How iBill Calculates Sales Tax (GST/HST/PST/QST)
Sales-tax reports follow the timing rule in the Excise Tax Act, section 168: GST/HST is owing on the earlier of the day the invoice is issued or the day payment is received. The same timing applies to provincial sales tax in BC, Saskatchewan, and Manitoba, and to QST in Quebec.
This timing applies to your sales-tax remittance reports regardless of how your dashboard displays revenue. Your tax preparer reviews the remittance summary iBill produces before filing.
Try iBill
Invoicing with automatic GST/HST/PST/QST calculations per Excise Tax Act s.168 timing.
Create AccountUnderstanding Your iBill Dashboard
Your dashboard gives you a real-time financial overview of your business. Here's what each metric means and how it is calculated:
YTD Net Revenue
Total revenue collected (cash basis) from January 1 to today. This is the sum of all paid invoice subtotals before tax. Only invoices you have marked as "Paid" are counted. Unpaid invoices do not appear here.
YTD Sales Tax
Total GST/HST/PST/QST collected on paid invoices year-to-date. This is not your revenue — it is money you hold in trust for Canada Revenue Agency and must remit. Useful when filing your quarterly or annual return. Sales-tax remittance reports follow the Excise Tax Act s.168 timing rule (earlier of invoice date or payment date), not the dashboard's cash-basis revenue display.
YTD Expenses
Total business expenses you have logged — supplies, mileage, subscriptions, software, fuel, phone bills, and more. The more you track here, the more accurate your profit picture becomes.
YTD Net Profit
Revenue minus expenses. If your expenses are not entered, this number will look inflated — it is only as accurate as the data you provide. Enter expenses to see your true bottom line.
Owing
The total outstanding balance across all unpaid invoices — what your clients owe you right now. This does not count as revenue until they pay (that is the cash basis principle).
Monthly Invoices Created
The number of invoices you created in the current calendar month. Shows the actual month name (e.g., "March") so you always know which period you are looking at.
Monthly Performance
Compares this month's paid revenue to last month's, with a growth percentage. Shows exact date ranges (e.g., "Mar. 1 – Mar. 15" vs "Feb. 1 – Feb. 28") so you know the comparison window. Starts at $0 on the first day of each month and grows as payments come in.
Why Taxes Are Not Revenue
A common source of confusion: if you invoice a client $1,000 plus 5% GST ($50), your revenue is $1,000, not $1,050. The $50 GST is a liability — money you collected on behalf of Canada Revenue Agency and must remit.

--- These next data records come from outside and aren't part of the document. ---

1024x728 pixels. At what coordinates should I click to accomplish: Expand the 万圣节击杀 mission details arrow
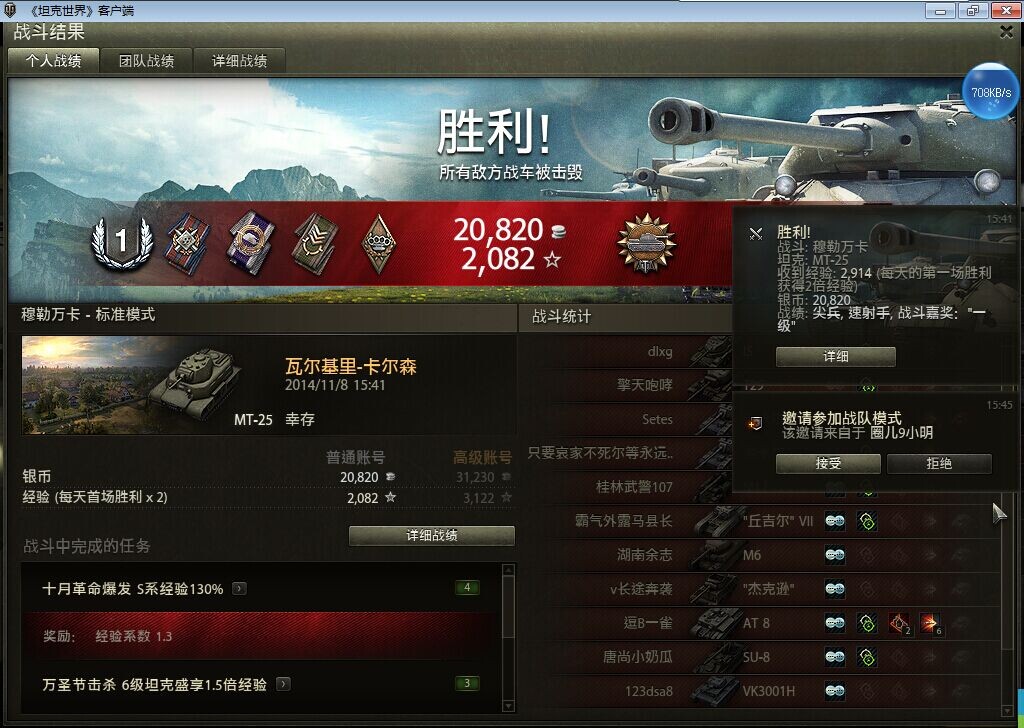(283, 684)
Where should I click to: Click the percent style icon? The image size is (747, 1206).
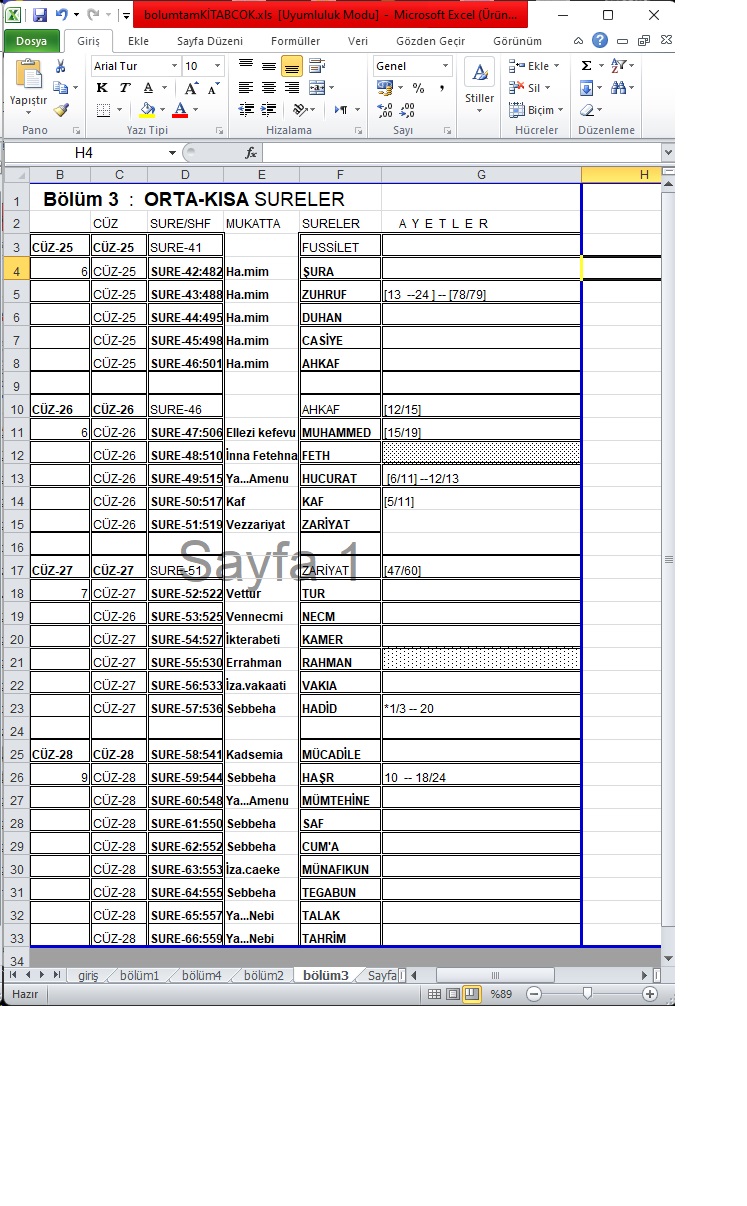click(x=418, y=88)
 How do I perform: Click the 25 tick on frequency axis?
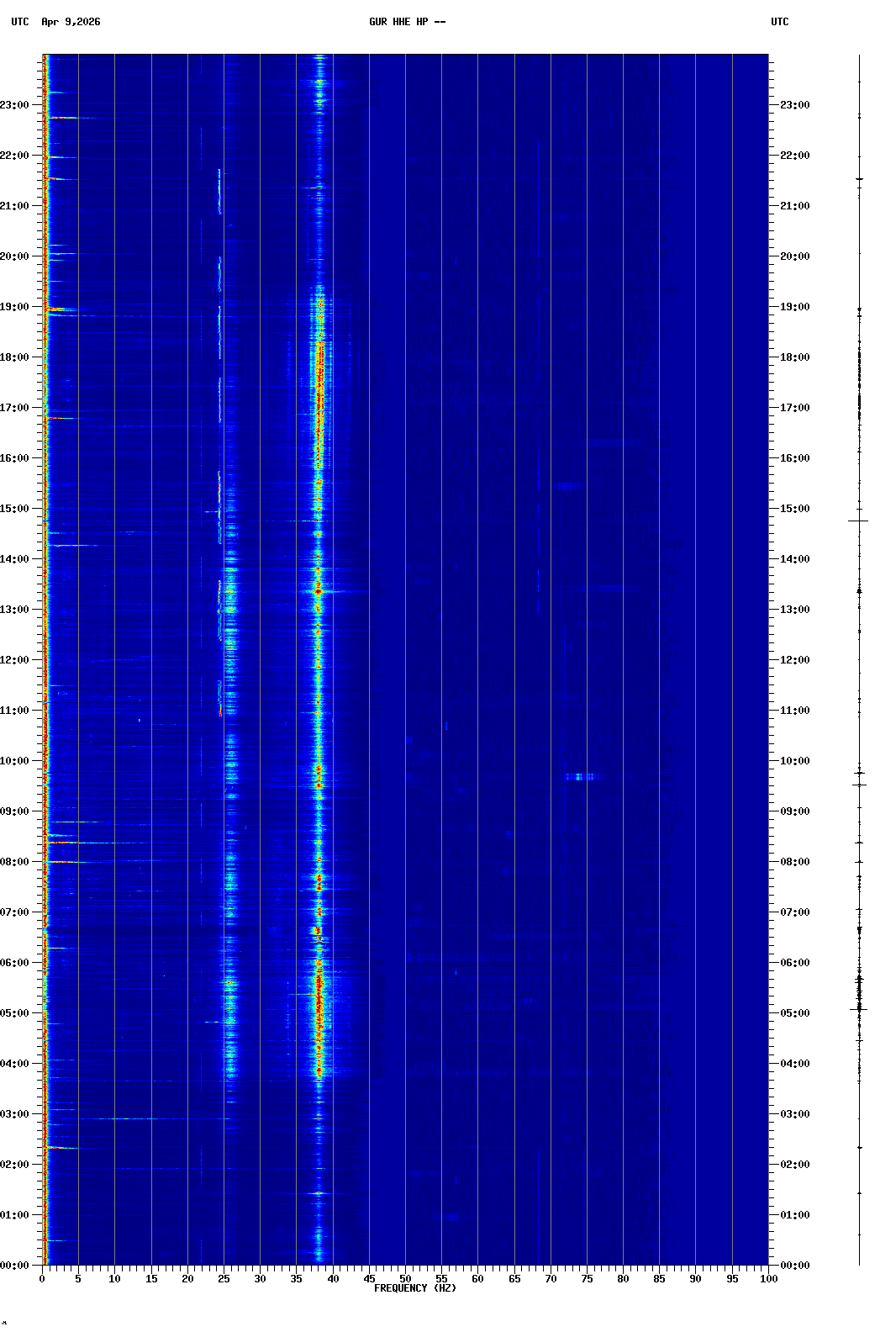click(x=224, y=1279)
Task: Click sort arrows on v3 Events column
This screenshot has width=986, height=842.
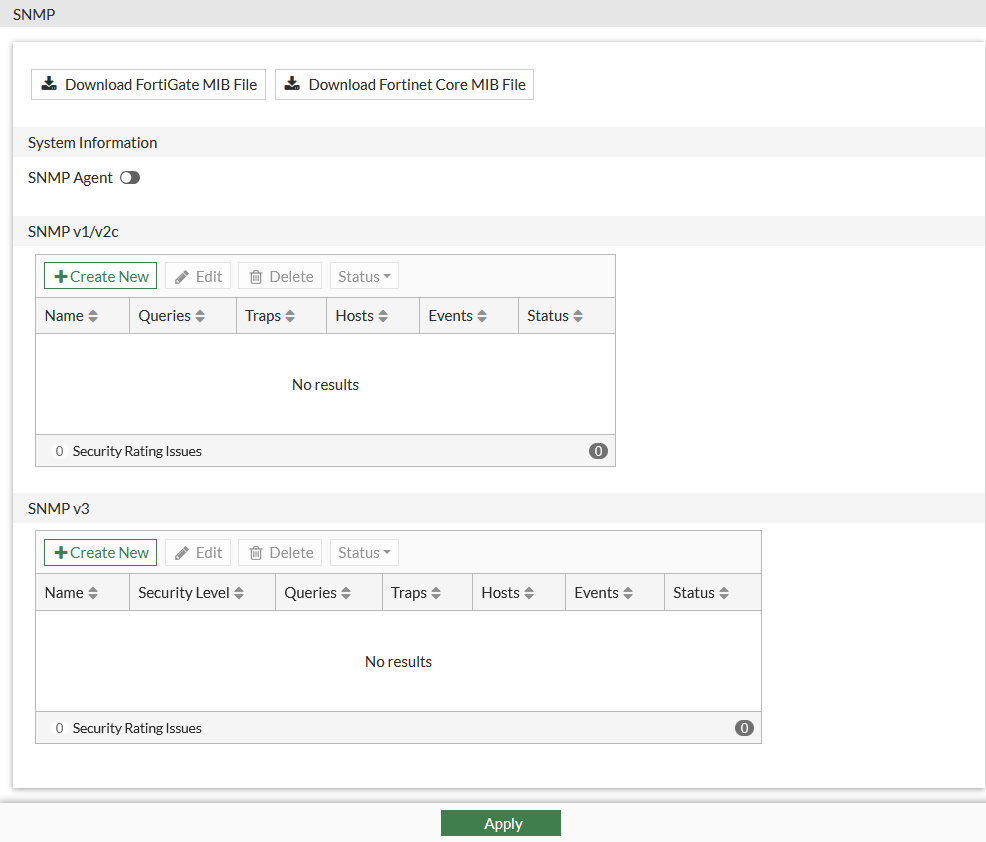Action: pos(628,593)
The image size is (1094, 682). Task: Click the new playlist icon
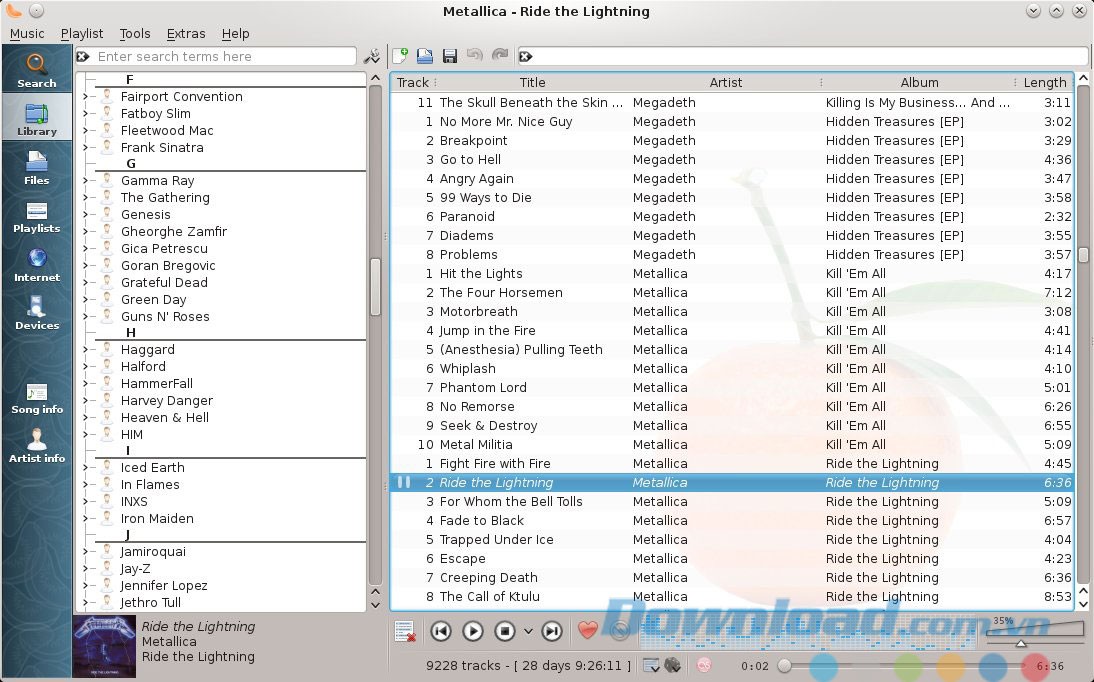click(401, 56)
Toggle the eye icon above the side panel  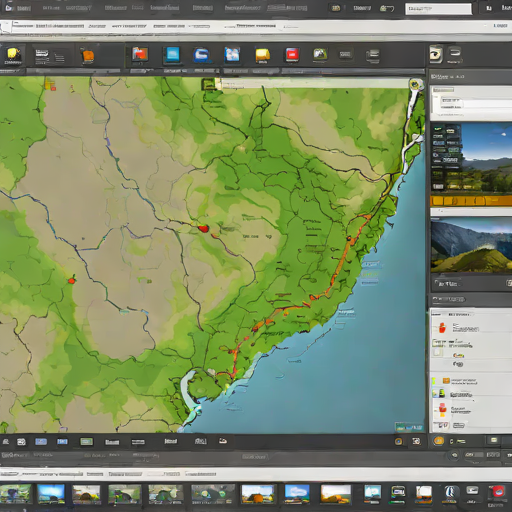(x=435, y=54)
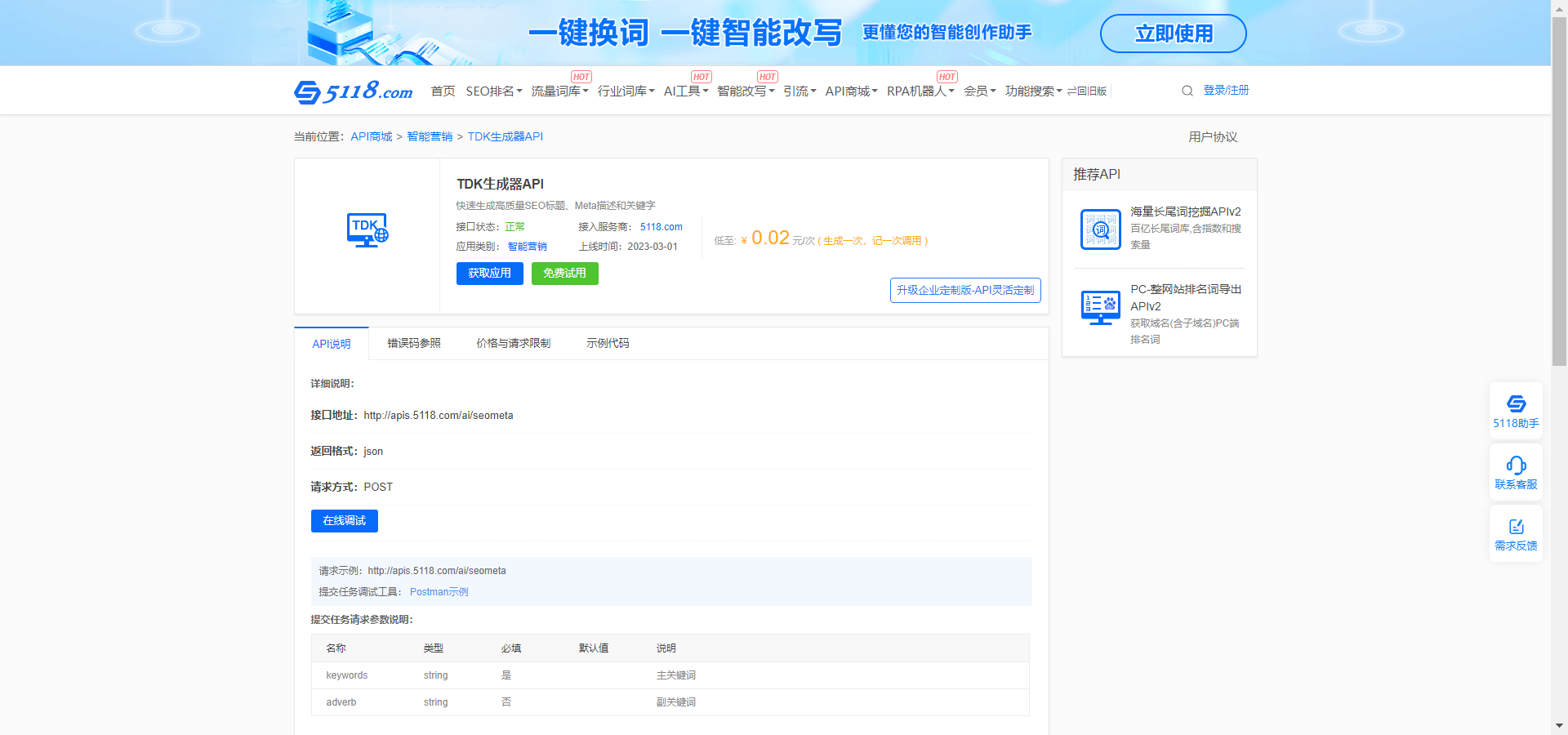The image size is (1568, 735).
Task: Click the 在线调试 button
Action: 345,521
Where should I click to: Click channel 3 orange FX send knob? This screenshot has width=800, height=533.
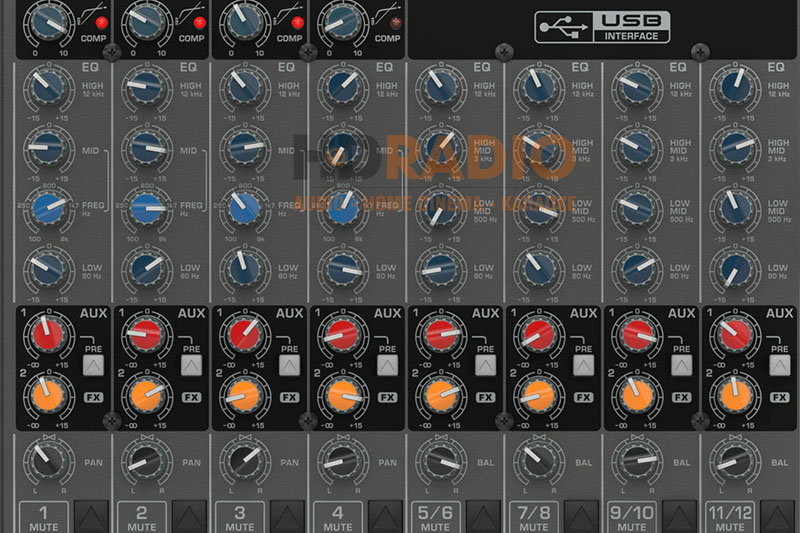click(x=241, y=392)
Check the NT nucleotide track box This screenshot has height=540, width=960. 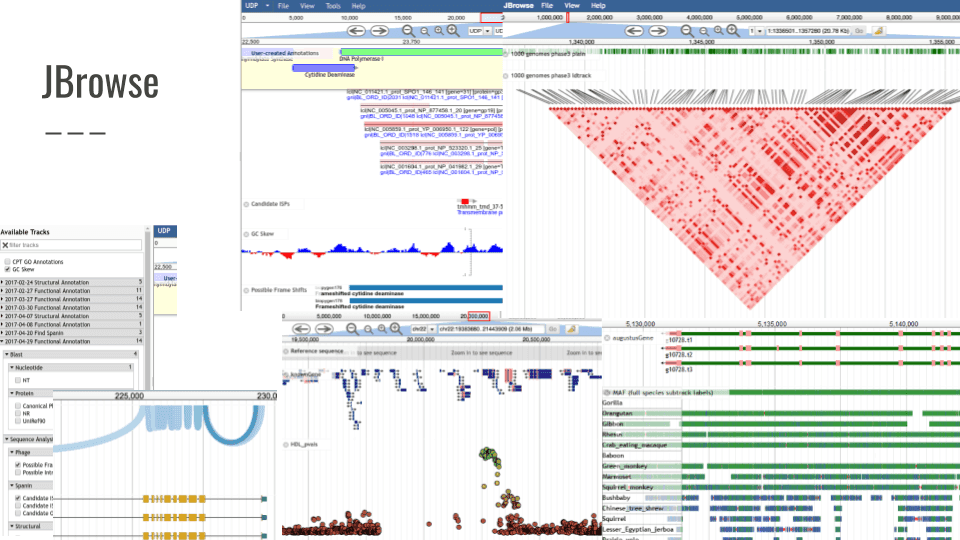click(17, 380)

iBill handles this correctly by always using subtotals (before tax) for all revenue calculations. Tax amounts flow to your YTD Sales Tax metric instead, keeping your revenue figures clean and consistent with Canada Revenue Agency's published guidance on remittance.
Two Actions to Keep Your Numbers Accurate
Keep Your Dashboard Honest
1. Mark paid invoices as "Paid"
If a client has paid you but the invoice still shows as unpaid, your Revenue, Net Profit, and Monthly Performance will all be understated. Go to Invoices, click the invoice, and update its status to Paid. This is the single most impactful action for accurate financials.
2. Log your business expenses
Go to Expenses and add your recurring costs — office supplies, software subscriptions, fuel, phone bills, insurance. This gives you a true Net Profit figure and provides valuable data at tax time. You can attach receipt photos for record-keeping consistent with Canada Revenue Agency's documentation guidance.